Principal Steve McCracken says the new uniform is both more formal and tidier – by comparison he describes the current look as “scruffy”. Sandals and hoodies are gone. McCracken says the main purpose of the refresh was to bring the school together – eliminating separate junior and senior uniforms.



“It was also to improve the pride that the community and learners have, and raise expectations,” he says. “If you look good, you feel good, you act good.” Before the uniform design was unveiled, there was a survey of the school community, consultation with staff, and focus groups with students which, McCracken says, overall indicated the desire for a more formal dress code.

He says the design was finalised after the feedback was in, not before. “We genuinely had no preconceived notions about the look, just the need to have one uniform, school-wide,” McCracken says. “The increase in formality was as a result of feedback.

” He says staff have been very positive about the refreshed uniform, as it aligns with the school’s desire to raise expectations and standards. And while the criticism of the uniform has been vocal, McCracken says there has been a lot of support too from students, staff and parents keen to see a tidy up. The school board supports the changes.

The school has tried to roll the changes out in a way that will cause parents the least cost, he says. As a result of complaints about the need for a tie and $180 blazer, the school last week adjusted the rollout, with the blazer now optional in 2025 but compulsory in 2026. The parent behind the 997-signature Stop the Uniform petition, Gemma Bergin, has two children at the school and one starting next year.

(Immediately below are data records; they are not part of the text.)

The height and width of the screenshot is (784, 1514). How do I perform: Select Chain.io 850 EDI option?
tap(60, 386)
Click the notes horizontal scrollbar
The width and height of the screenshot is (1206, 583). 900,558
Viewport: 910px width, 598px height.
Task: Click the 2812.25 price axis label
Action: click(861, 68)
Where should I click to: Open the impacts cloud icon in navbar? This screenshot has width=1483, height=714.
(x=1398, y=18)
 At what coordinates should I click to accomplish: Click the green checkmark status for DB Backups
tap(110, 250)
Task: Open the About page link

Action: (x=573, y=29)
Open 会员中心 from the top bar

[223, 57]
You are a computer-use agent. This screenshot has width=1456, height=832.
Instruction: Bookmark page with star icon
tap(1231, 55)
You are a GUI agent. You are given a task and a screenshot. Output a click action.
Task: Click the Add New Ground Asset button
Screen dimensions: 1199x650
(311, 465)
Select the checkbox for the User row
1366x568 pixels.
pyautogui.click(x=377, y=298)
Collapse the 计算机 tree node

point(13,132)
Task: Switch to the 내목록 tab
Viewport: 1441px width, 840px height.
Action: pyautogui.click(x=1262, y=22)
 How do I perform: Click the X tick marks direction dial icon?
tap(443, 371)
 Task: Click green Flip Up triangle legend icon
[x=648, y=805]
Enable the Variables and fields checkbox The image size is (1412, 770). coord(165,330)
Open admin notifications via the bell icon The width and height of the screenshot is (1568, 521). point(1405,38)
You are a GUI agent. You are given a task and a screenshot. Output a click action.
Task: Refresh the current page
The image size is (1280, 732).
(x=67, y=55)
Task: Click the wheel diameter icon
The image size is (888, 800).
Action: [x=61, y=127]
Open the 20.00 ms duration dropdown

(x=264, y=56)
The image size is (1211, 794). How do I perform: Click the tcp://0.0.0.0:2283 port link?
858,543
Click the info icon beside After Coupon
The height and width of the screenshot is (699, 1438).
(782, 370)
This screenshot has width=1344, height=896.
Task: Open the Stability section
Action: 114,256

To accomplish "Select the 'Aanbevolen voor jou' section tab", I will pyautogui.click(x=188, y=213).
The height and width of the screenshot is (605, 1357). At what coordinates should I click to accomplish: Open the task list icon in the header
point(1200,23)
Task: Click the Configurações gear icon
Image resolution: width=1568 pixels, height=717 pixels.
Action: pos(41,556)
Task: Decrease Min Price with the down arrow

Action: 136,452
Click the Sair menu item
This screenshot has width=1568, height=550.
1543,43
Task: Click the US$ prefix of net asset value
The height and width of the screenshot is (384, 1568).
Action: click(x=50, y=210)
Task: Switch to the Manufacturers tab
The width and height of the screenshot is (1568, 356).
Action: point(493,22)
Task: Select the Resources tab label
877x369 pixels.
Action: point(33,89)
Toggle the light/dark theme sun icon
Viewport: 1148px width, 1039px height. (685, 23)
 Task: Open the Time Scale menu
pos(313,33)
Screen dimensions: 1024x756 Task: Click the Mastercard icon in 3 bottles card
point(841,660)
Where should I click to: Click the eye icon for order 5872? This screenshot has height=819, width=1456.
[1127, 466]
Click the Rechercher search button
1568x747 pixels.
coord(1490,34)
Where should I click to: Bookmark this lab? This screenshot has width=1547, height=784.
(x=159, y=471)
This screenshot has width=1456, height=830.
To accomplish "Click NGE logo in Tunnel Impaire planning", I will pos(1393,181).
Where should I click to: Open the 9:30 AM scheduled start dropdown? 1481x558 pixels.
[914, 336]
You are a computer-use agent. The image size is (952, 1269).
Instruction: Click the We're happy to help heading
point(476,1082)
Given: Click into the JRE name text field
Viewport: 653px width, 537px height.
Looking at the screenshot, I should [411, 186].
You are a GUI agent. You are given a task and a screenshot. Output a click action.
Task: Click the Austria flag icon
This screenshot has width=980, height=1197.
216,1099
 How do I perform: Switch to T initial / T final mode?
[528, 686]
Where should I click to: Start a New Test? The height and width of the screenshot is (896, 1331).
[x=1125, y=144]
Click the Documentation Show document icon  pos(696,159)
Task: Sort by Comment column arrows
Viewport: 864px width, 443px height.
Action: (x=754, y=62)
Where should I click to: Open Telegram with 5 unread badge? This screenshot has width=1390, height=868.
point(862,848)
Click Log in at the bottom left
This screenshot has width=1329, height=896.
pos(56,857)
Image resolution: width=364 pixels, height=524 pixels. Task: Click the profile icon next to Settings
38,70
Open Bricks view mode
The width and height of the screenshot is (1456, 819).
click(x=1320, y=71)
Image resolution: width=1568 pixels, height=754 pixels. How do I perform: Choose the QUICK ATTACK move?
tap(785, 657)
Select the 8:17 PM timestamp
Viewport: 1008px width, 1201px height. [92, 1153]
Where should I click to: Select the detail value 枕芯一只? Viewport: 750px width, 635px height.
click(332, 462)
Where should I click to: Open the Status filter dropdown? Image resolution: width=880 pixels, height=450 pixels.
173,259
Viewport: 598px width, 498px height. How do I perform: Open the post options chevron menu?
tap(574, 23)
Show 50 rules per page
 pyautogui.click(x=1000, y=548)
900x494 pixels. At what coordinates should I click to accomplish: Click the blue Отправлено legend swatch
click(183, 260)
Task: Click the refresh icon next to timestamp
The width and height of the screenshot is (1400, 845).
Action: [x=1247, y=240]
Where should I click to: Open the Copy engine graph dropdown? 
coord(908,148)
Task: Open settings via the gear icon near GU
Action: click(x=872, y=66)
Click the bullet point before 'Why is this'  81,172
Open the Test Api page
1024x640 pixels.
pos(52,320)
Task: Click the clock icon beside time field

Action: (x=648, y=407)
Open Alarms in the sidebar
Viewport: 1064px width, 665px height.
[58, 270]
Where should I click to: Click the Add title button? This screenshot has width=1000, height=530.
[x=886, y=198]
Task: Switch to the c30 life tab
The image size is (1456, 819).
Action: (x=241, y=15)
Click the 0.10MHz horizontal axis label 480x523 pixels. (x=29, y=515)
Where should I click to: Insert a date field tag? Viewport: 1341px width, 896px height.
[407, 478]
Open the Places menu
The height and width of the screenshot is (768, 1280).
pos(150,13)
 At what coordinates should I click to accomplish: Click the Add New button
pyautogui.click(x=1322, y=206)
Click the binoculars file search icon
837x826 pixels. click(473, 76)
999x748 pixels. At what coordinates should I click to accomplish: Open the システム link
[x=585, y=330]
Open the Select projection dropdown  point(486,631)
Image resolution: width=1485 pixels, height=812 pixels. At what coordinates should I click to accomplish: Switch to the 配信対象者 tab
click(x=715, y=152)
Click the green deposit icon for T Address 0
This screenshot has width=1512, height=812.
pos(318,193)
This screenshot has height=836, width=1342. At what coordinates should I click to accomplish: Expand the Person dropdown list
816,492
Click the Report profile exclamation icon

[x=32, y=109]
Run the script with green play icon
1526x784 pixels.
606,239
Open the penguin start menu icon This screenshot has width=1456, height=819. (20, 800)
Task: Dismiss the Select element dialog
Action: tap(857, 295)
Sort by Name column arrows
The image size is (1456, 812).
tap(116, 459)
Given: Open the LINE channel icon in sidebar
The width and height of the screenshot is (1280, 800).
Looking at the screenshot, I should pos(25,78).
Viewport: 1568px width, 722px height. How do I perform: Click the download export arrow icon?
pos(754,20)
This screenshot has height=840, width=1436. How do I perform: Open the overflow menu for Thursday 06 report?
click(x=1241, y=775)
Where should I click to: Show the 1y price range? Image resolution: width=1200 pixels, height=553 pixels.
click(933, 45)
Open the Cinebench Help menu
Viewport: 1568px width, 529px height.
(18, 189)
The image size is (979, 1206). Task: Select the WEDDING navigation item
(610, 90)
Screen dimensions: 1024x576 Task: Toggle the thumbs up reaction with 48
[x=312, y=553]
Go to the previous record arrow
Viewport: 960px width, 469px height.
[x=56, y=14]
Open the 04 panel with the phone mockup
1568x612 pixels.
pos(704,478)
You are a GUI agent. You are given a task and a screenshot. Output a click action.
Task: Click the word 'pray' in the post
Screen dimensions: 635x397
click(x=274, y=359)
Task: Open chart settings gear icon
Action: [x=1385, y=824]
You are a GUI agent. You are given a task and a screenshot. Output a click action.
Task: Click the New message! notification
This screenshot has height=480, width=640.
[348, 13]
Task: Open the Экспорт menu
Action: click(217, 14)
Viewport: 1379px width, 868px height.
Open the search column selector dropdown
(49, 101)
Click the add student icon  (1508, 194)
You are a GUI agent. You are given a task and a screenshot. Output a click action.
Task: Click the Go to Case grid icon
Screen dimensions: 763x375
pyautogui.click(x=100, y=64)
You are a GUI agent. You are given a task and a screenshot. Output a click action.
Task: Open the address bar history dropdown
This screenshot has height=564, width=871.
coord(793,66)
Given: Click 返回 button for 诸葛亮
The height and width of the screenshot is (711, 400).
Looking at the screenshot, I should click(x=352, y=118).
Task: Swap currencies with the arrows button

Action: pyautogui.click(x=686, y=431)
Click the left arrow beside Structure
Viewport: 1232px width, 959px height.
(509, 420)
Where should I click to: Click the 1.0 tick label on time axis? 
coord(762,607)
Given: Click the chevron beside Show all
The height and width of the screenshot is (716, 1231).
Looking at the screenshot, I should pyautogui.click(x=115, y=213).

One of her chief concerns is sustainability – she does not want to send the old uniforms to landfill and says her children will continue to wear them until they wear out. She says the changes could more than double what she currently pays for uniforms, especially since she currently buys secondhand. “I’m not throwing down almost $2000 on [two] uniforms when that could be food on the table,” Bergin says.

“It will be a while before anything is available secondhand, and what about growth spurts?” “I understand the desire to ‘lift the tone’ of the school, but there are bigger issues. What’s been done here is to load parents up with more cost, and a look that doesn’t suit the laid-back coastal vibe. You could change things up without completely ditching the old uniform – I am wild about that from an environmental and cost point of view.

” “I also can’t believe parents, and students especially, wanted more formality – we would like to see the survey results to prove that’s the case, but the school won’t release them.” She would like the blazer and tie to be optional, the white shirts changed to something easier to clean and an alternative offered to wool. A number of parents wrote to the board to express their objections and, as of last week, had not had a response.

Ōrewa College principal Wiri Warriner, who was previously deputy principal at Whangaparāoa College, says he fully understands the uniform’s role in “uplifting the mana” of the students and school in the community. He says Ōrewa students wear the optional blazer from choice, especially on sports days and at events. There are blazers available to borrow if you don’t have your own, and also a secondhand market.

Warriner says when he was working at Massey High School, in 2016, that school went through a similar change to a more formal uniform. He says the main impact for parents was cost. “We had that same feedback – we’re not a private school, why look like one? But our view was that we wanted the kids to look good.

” Among other local colleges, only Wentworth has a compulsory blazer and tie. Ōrewa College’s blazer and tie are not compulsory, but worn for formal occasions. Kingsway College has a blazer and tie (Years 11-13) which are not compulsory.